===== Source document
It’s not. On the list of “cars not to own”.
As my Dad’s business card said on the back: “Oats are always cheaper after they’ve been through the horse”.
@El: Thanks for your insights and I love your dad.
Oh my. Best of luck to them.
The Chevy Equinox is now made in China and imported :-]
subaru honda or ford
Re “they don’t ever want to overbuild again, like they used to, because such inventory gluts cause profits to plunge.”
They won’t have a choice about this, overbuilding is endemic to a competitive industry and it’s a good thing for consumers and workers even if not shareholders.
And Auto manufacturing IS a globally competitive industry, unlike the mono- and duo-polies prevalent in most other areas of business nowadays. Many nations need domestic auto manufacturing as a matter of national security as well as prestige. So supply will normally be sufficient to give consumers many choices at reasonable prices.
How long it takes to get back to “normal”, though, is a big question… especially if EV mandates get more aggressive before manufacturers catch up on delivering market-palatable EV options.
==========
**Parts of the exercise**
1) Turn the records into a numbered list with no blank lines, starting at the line that contains "Image resolution: width=1024, height=720." and ending after the line that contains "How to Buy (595, 181)".
2) Go on with the comment thread about car buying and the auto industry from where it stops.
===== Information given
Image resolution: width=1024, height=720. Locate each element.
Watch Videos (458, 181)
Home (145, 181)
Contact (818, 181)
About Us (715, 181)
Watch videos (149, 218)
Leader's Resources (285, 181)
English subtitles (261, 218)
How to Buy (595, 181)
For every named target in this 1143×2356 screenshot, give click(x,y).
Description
==========
===== Information given
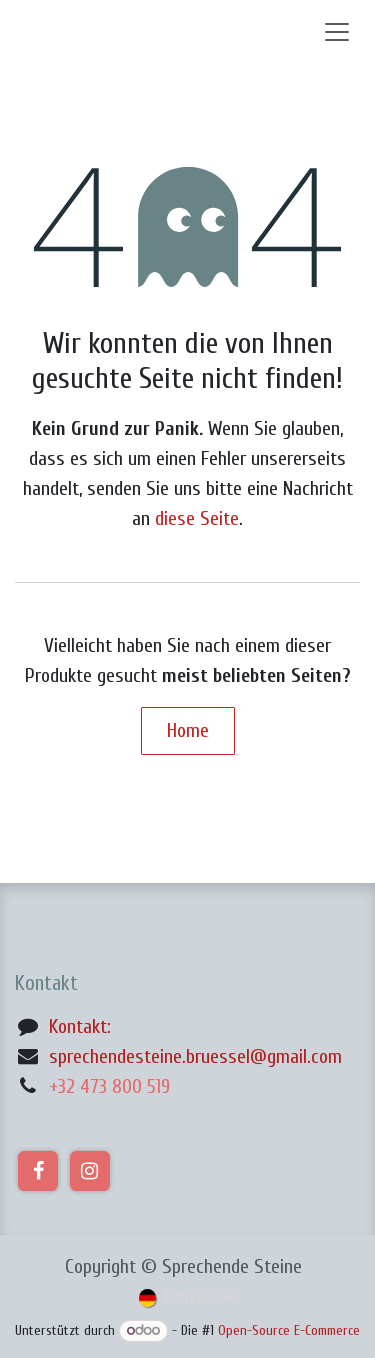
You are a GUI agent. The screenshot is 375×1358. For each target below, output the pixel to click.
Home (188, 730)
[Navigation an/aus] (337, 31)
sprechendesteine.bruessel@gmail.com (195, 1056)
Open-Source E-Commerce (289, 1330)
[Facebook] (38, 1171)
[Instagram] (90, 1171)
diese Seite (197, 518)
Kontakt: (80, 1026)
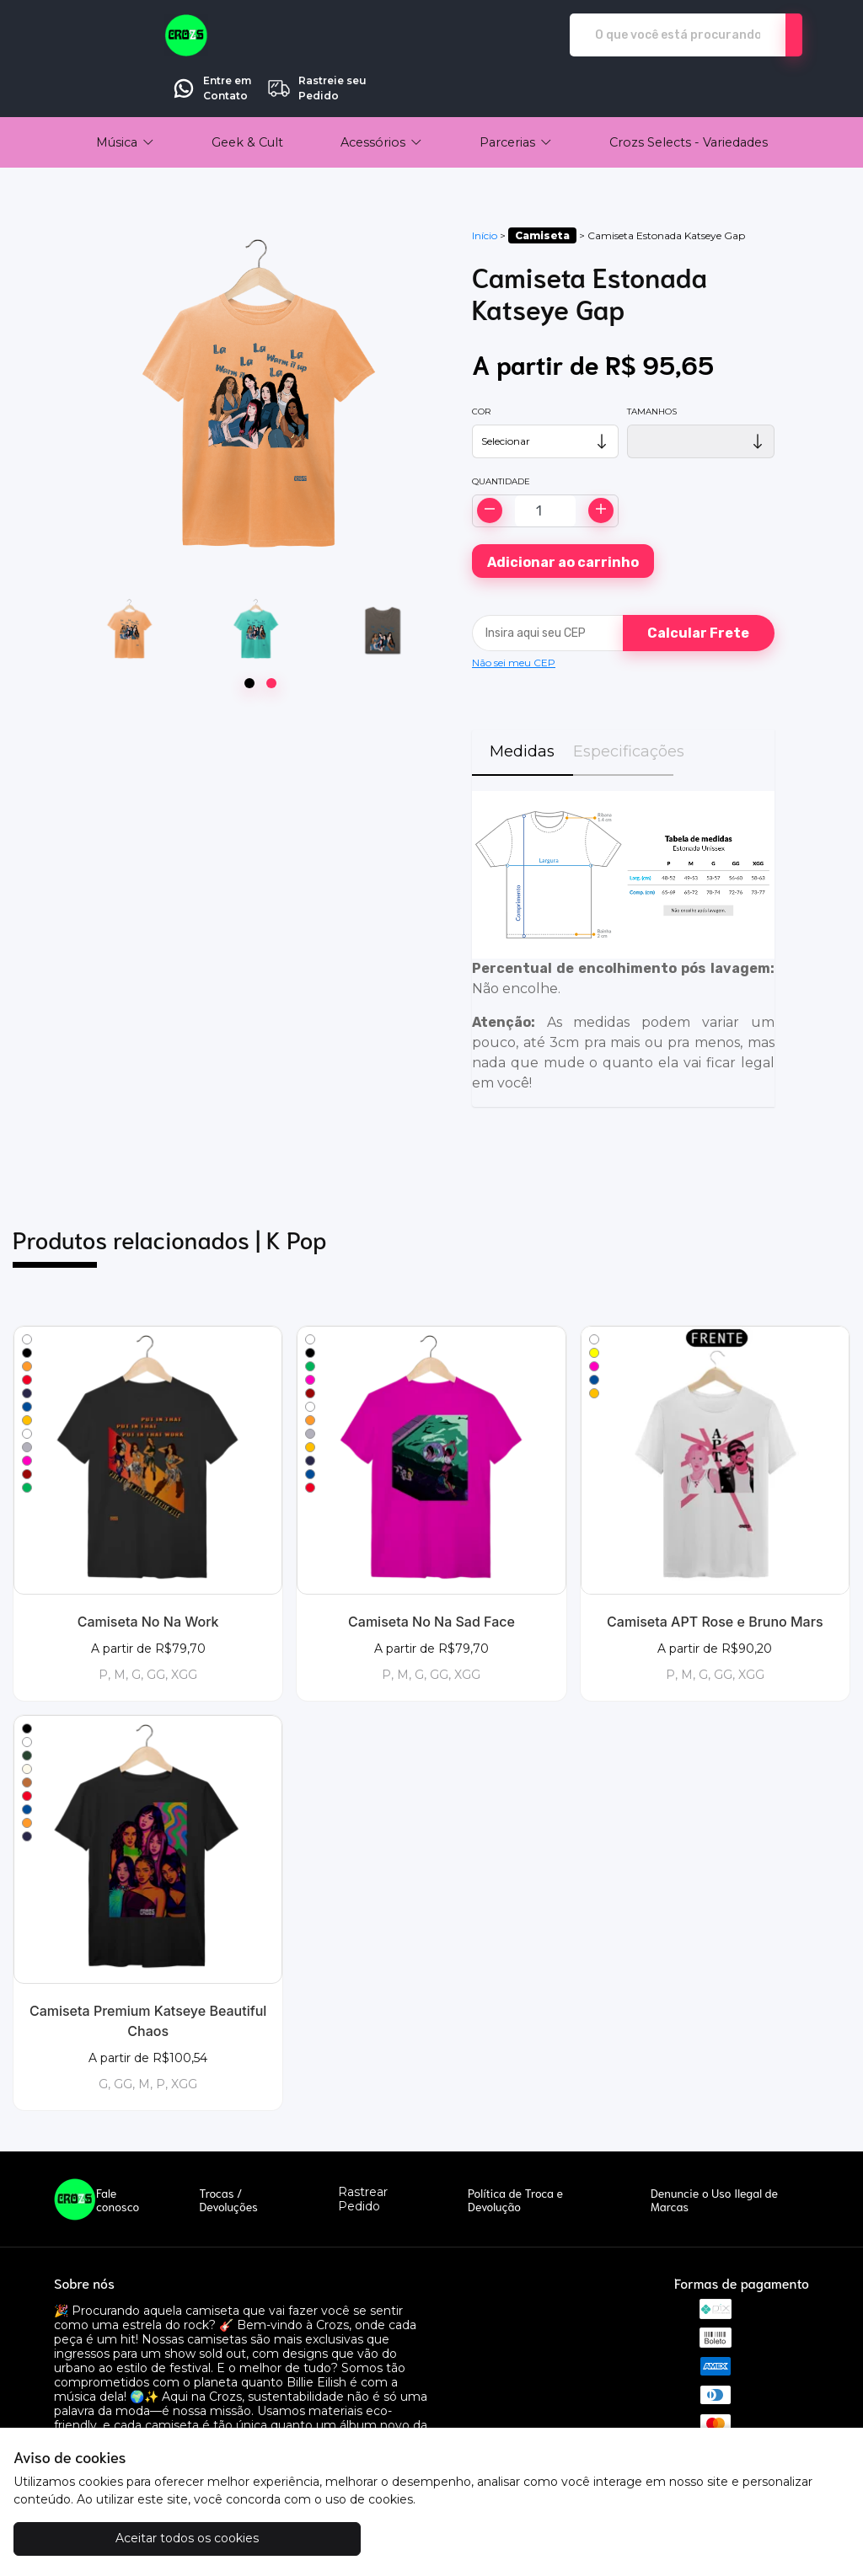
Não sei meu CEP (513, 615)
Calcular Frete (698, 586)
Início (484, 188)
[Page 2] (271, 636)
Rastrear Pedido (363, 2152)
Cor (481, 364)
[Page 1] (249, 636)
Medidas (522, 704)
==========
===== Information given
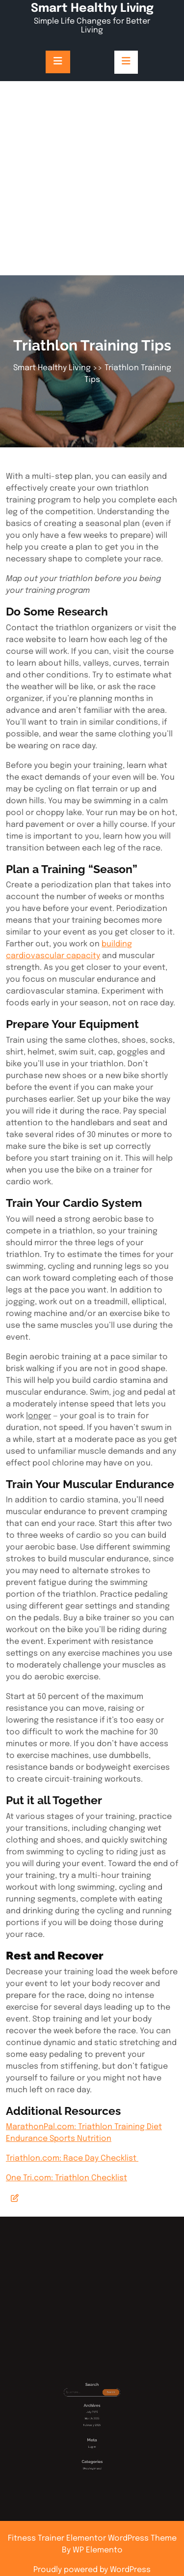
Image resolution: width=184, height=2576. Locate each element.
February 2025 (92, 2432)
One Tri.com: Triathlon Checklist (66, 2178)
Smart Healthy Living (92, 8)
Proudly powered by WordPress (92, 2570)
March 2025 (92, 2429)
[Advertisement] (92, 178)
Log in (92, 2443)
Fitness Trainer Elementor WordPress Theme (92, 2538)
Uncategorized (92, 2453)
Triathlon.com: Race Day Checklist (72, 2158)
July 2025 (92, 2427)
==========
**Answers for the tasks**
1)
1. Image resolution: width=1024, height=720. Locate each element.
2. Watch Videos (458, 181)
3. Home (145, 181)
4. Contact (818, 181)
5. About Us (715, 181)
6. Watch videos (149, 218)
7. Leader's Resources (285, 181)
8. English subtitles (261, 218)
9. How to Buy (595, 181)

2)
Elon Musk is a con man and a fraudster. Teslas are a miracle of technology until they break down. Parts for Teslas are always in short supply. The lifespan for the lithium ion batteries is, AFAIK, a big question mark. As they get older, do these Li-ion become more flammable as there is greater dendritic growth? His Starlink satellite service is SkyNet. His Power Wall storage devices are pretty much dead in the water. Musk seems more interested in taking over all the homes in Boca Chica, Texas than his SpaceX launch facility, which is a money pit. Once Musk get Texas politicians to pay for an aqueduct to Boca Chica, the value of Musk’s land holdings there will skyrocket. The bagholders as usual will be taxpayers and the dimwits who believe Musk’s lies about the long term viability of his technology.
Remember…. it’s Tessssla 🤣🤣
It all depends on how much self-discipline the various players in the auto industry possesses. Keeping to a build-to-order model can maximize profits.
The domestic unionized auto producers have the problem that their union contracts tend to make it very expensive to shut down a factory and furlough the workers due to insufficient demand. This leads to building vehicles that cannot be sold at a profit, but may lose the company less money than idling the factory.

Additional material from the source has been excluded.